▶ **Objective**:
Rewrite the records from the line containing "Play the vieanty200565 review video" through the line containing "Action: [x=42, y=17]", inclusive, replacing "chevron" with "arrow" and leaving everything else unchanged.
-- START Material to process --
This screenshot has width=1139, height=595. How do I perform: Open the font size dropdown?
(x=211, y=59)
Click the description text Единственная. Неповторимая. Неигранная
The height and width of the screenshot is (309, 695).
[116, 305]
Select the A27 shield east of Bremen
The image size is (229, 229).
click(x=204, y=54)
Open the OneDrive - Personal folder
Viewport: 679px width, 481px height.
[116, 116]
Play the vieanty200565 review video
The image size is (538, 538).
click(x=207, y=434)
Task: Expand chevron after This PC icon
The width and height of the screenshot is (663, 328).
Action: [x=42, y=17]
-- END Material to process --
-- START Material to process --
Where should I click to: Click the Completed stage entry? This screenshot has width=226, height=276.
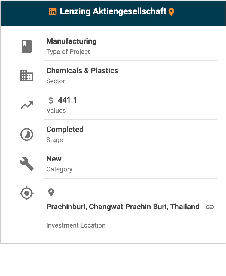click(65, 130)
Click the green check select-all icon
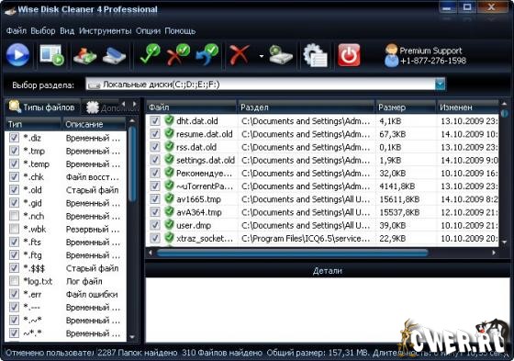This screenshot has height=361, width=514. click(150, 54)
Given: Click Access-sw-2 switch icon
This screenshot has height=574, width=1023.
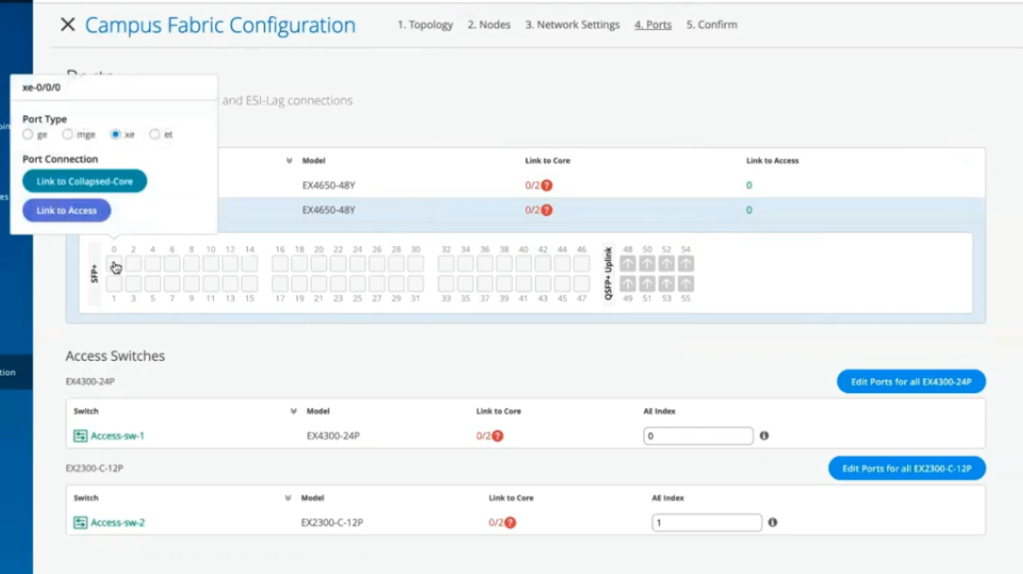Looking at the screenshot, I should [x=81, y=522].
-- END Material to process --
-- START Material to process --
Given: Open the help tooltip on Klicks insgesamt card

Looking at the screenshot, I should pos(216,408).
-- END Material to process --
▶ **Task answer**:
Play the vieanty200565 review video
The image size is (538, 538).
click(x=207, y=434)
Task: Expand arrow after This PC icon
The width and height of the screenshot is (663, 328).
Action: [x=42, y=17]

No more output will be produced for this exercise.